Here's what it means: it means that a woman found herself in a position where she was pregnant and didn't want to be. Maybe it wasn't the right time for her. Maybe she had other medical issues that made pregnancy a bad idea. Maybe it was rape. Maybe it was incest. Maybe it was an ectopic pregnancy or other medical issue that meant not getting an abortion would result in the woman's death.
The WHY is not important. Women should be able to access medical services for ANY reason whatsoever.
So here's my story. 1994. It was not a good time in my life – I was battling an undiagnosed mental illness (at least one, likely three), exacerbated by the stress of trying to go to college with no money and no family support and no idea what it was that I was doing.
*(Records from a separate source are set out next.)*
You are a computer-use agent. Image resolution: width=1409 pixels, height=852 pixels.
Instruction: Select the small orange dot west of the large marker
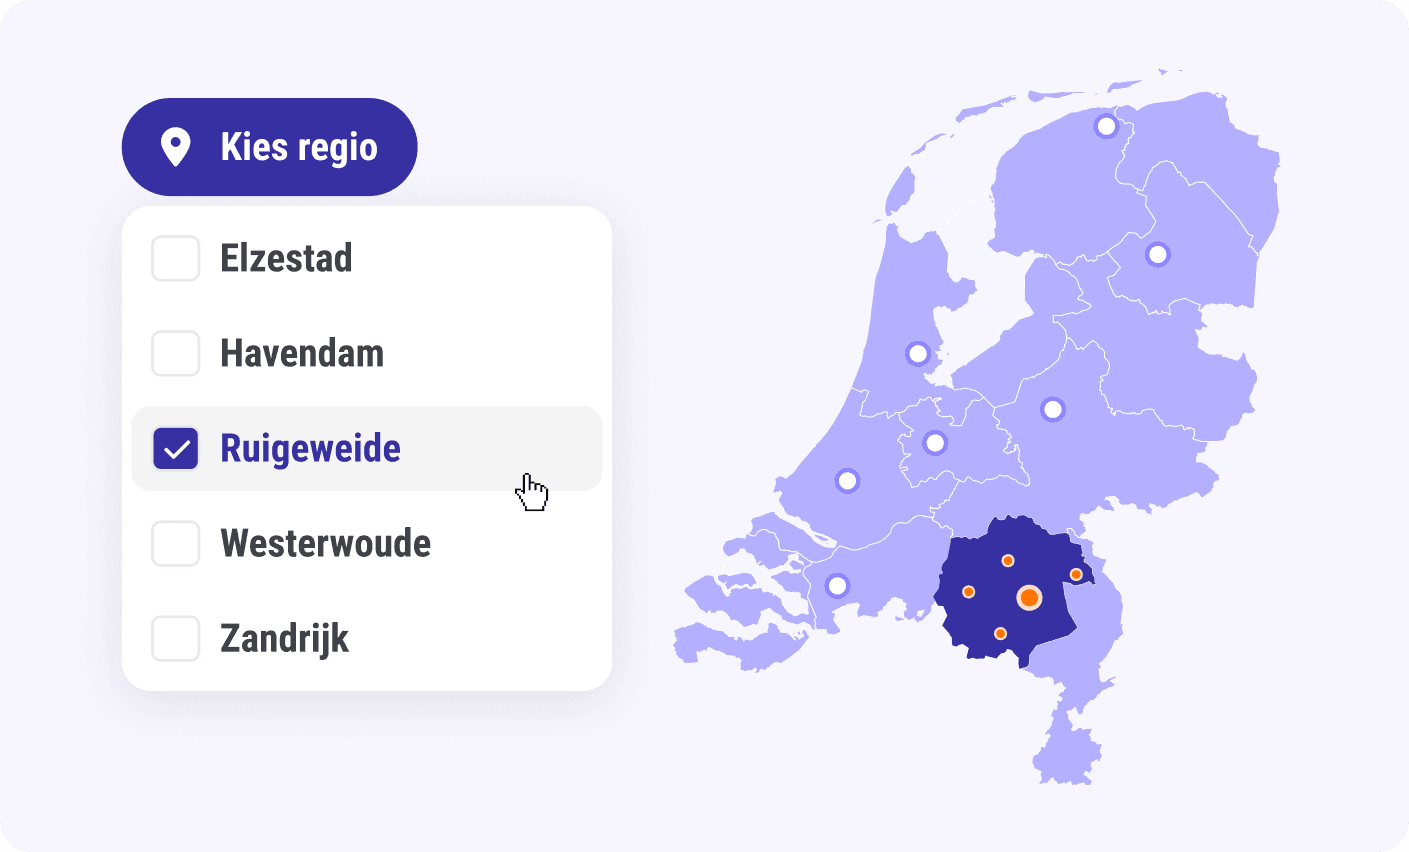click(x=970, y=590)
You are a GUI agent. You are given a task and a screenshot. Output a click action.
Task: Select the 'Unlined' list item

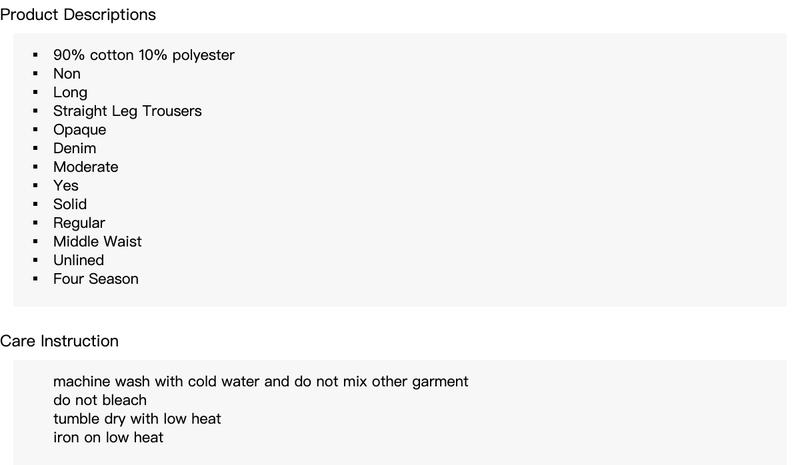point(78,260)
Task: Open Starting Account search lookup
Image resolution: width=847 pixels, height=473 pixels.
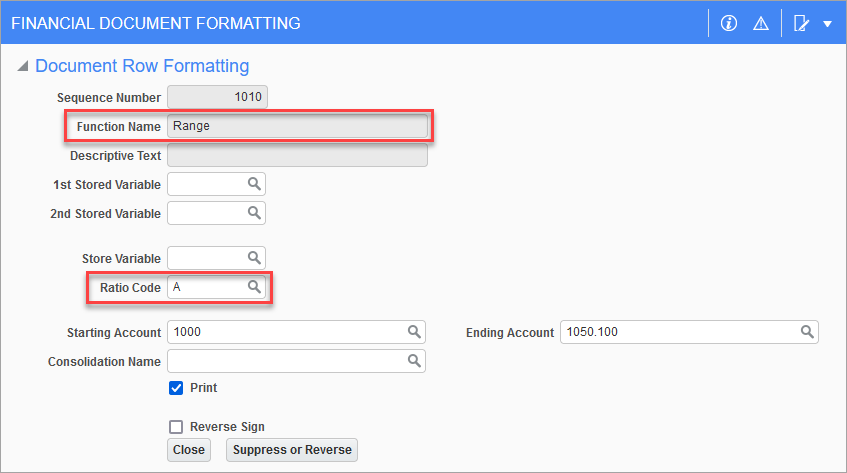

It was what I like to call the first of the Bad Decision Years.
Trying to continue in college like a normal person was a Bad Decision. The boyfriend I was with was a Bad Decision. I'm pretty sure my hair was the result of a Bad Decision. Lots and lots of Bad Decisions happening.
But, because I'm not a stupid person, I was, and remain, a huge fan of birth control. AIDS was still very much in the collective consciousness so you could get free condoms pretty much everywhere. I was on the pill.
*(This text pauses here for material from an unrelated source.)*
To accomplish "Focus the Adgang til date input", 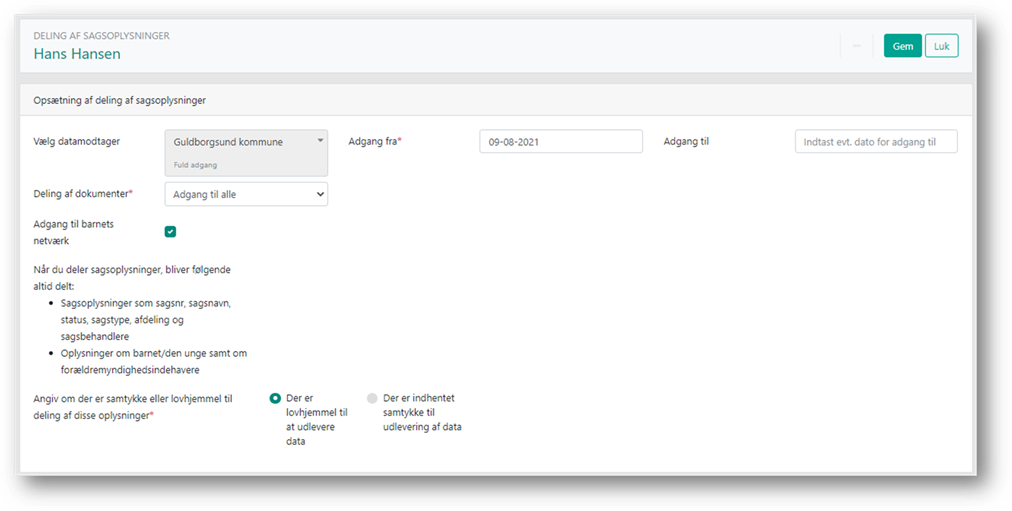I will pos(876,142).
AND I ENDED UP PREGNANT. It was the worst day of my life, actually. I thought there was no way I could be, because we put up SO many barriers to it. But I was at dinner at my boyfriend's house and had to excuse myself to go throw up because I hadn't been feeling that great for the past couple of days.
His dad asked him "is she pregnant?" Us: "nooooooooooo not possible!"
I mean, I couldn't be! I was doing all the right things!
But the nausea wouldn't go away, so a few days later, I bought a test and peed on it.
I never once considered staying pregnant. Not even for a second. My very first thought was about where and how I could get an abortion because I was 19 years old. I didn't have a drivers' license. I still lived at home. I could barely take care of myself, much less a baby. There was no fucking way on earth I was about to have a kid. It was abortion or suicide, frankly.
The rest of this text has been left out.